# True love or the career of your dreams?



## emptybottle2 (Jan 18, 2009)

What would you choose? Have you ever had to sacrifice one for the other?


----------



## popeet (Dec 8, 2005)

I pick true love. Nope, never had both.


----------



## anonymid (Oct 16, 2005)

I don't have a dream career. So, easy choice.


----------



## Berlusconi (Feb 1, 2011)

Too young to have had a career, definitely had love though. (Not that it was enjoyable).

I pick love any day. 

Then again, if I had a solid career I might have the motivation to find love. Or have it find me, whatever you believe in.


----------



## millenniumman75 (Feb 4, 2005)

I have a career, but I'd rather have love.


----------



## Charizard (Feb 16, 2011)

Love > Career

I've never had the opportunity to sacrifice one for the other.


----------



## beethoven (Jan 17, 2011)

Love. 

Careers are a 20th century invention.


----------



## rcapo89 (Jun 3, 2009)

millenniumman75 said:


> I have a career, but I'd rather have love.
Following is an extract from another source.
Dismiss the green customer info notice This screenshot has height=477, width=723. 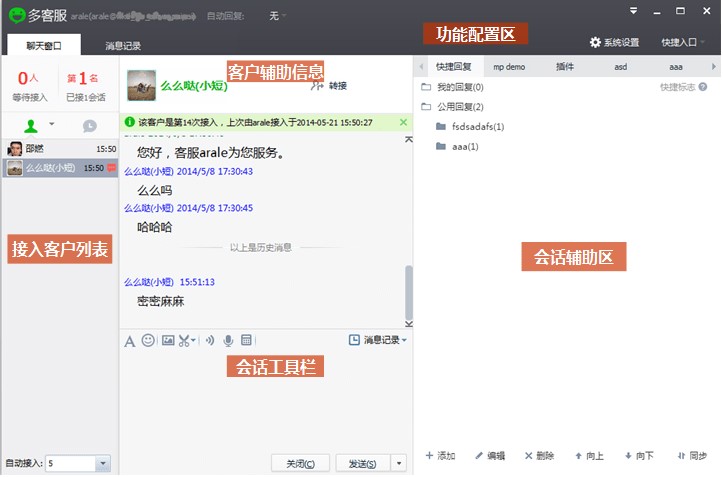[403, 122]
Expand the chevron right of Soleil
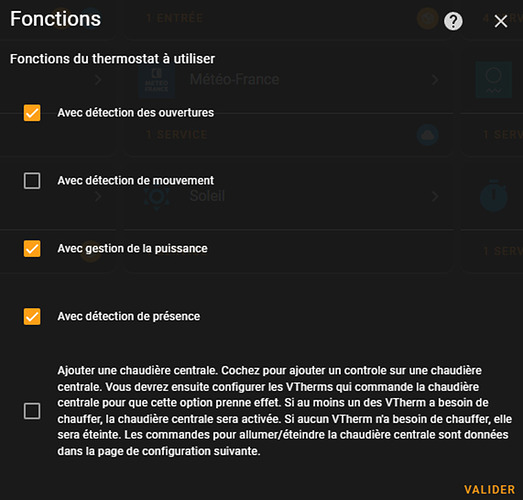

So you would sacrifice your career for love? 
How romantic, sounds like a plot from a Hollywood movie. :lol
For many the goal in life is to have a career you love and live with the love of your life.


----------



## BetaBoy90 (Jan 5, 2010)

Doesn't matter to me as long as I can keep my drug habit.


----------



## yogafreak (Feb 24, 2011)

Career of my dreams


----------



## daniel1989 (Feb 14, 2011)

You really need a job to have a decent relationship.


----------



## cafune (Jan 11, 2011)

Erm, career of my dreams please.


----------



## layitontheline (Aug 19, 2009)

Love > Wonderful dream career any day. I'm a big romantic.


----------



## jijiji (Feb 5, 2011)

true love, always


----------



## heroin (Dec 10, 2010)

Well, the career of my dreams is to be a successful investor. Which means lots of cash flowing in. Cash and professional success greatly increases your chances of finding "love" anyway.

So, career.


----------



## rawrsmus (Feb 6, 2011)

It's a tough choice, but I think it's harder to actually get the career of my dreams than "true love".
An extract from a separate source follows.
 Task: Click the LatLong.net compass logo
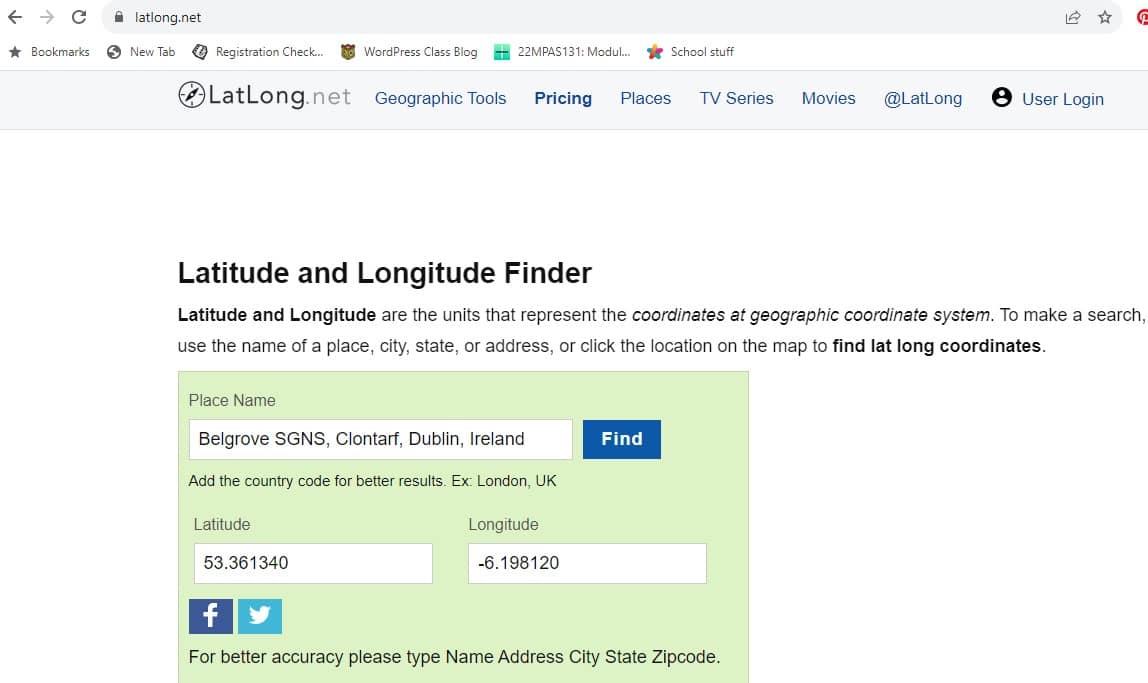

So I would have to pick career.


----------



## Paris23 (Feb 20, 2011)

Sorry I can't vote b/c I WANT BOTH!!! :love


----------



## Pangur Ban (Feb 2, 2011)

Paris23 said:


> Sorry I can't vote b/c I WANT BOTH!!! :love


What if you had to sacrifice one for the other, which would it be?


----------



## emptybottle2 (Jan 18, 2009)

"True love" would probably fade and get boring for me after several years. I'd prefer a bunch of decent short-term relationships + a career that allows me to travel wherever I want (or made me enough money to make that possible).


----------



## melissa75 (Feb 16, 2010)

I think at this point I would sacrifice my dream job for true love. I've always been a workaholic and very ambitious. But, now that I've put in so much time with my career and education, I am definitely feeling like I've lost out on true love. I can easily get a career, but I lack when it comes to personal relationships. So, my choice right now is true love.
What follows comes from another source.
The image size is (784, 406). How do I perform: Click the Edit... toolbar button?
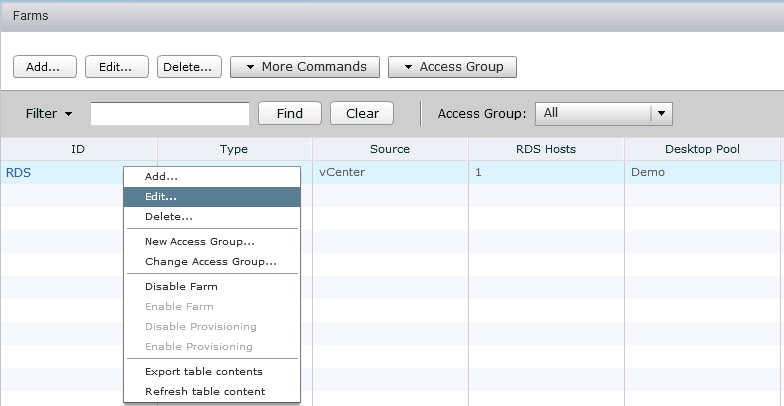point(116,67)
Edit: I _really_ want to know what that feels like...to be with someone that I I'm in love with and vice versa...and that understands me and cares about me despite my weaknesses/flaws.


----------



## joe11 (Jan 22, 2011)

melissa75 said:


> I don't know that I would sacrifice my dream job for true love. I've always been a workaholic and very ambitious. But, now that I've put in so much time with my career, I am definitely feeling like I've lost out on true love. I can easily get a career, but I lack when it comes to personal relationships. So, my choice right now is true love. I _really_ want to know what that feels like.


This basically.

Although I don't have a job yet as I am still a student but would definitely love to know what true love feels like much more than having a dream career.


----------



## letitrock (Jan 10, 2009)

career


----------



## Pangur Ban (Feb 2, 2011)

True love without a doubt.


----------



## suddenstorm (Feb 2, 2011)

Love

A career is just a way to get money and survive. A job will never be a hobby.


----------



## shadowmask (Jun 22, 2009)

If I had to choose...probably dream job. Provided it really is a "dream" and provides me with self-gratification and a truly positive impact on the masses.


----------



## CabecitaSilenciosa (Jun 8, 2010)

I feel if I can't do what I dream of doing, even if I have someone perfect, I won't be happy.


----------



## AussiePea (Mar 27, 2007)

I would be happy without love if I was doing my dream career. I would not be completely happy if I had love but was not doing what I love. 

Therefore Career for me.


----------



## Georgina 22 (Jan 4, 2009)

Love


----------



## Crystalline (Dec 1, 2008)

Definitely harder for me to get a career than love. I've experienced love and been lucky enough to know love that moved my world and changed my outlook on life. I would still pick career, as that kind of love doesn't drop into your lap just from sheer luck, but requires compromise and commitment.


----------



## Daktoria (Sep 21, 2010)

True Love. Finding someone to completely lose myself into and lose herself in me would outvalue any benefit a career could give me.

However...

...I've become extremely disillusioned that this exists. Career is definitely the more responsible choice because people change, and you never really know if you're on the exact same wavelength such that you're changing at the same rate and style as your partner.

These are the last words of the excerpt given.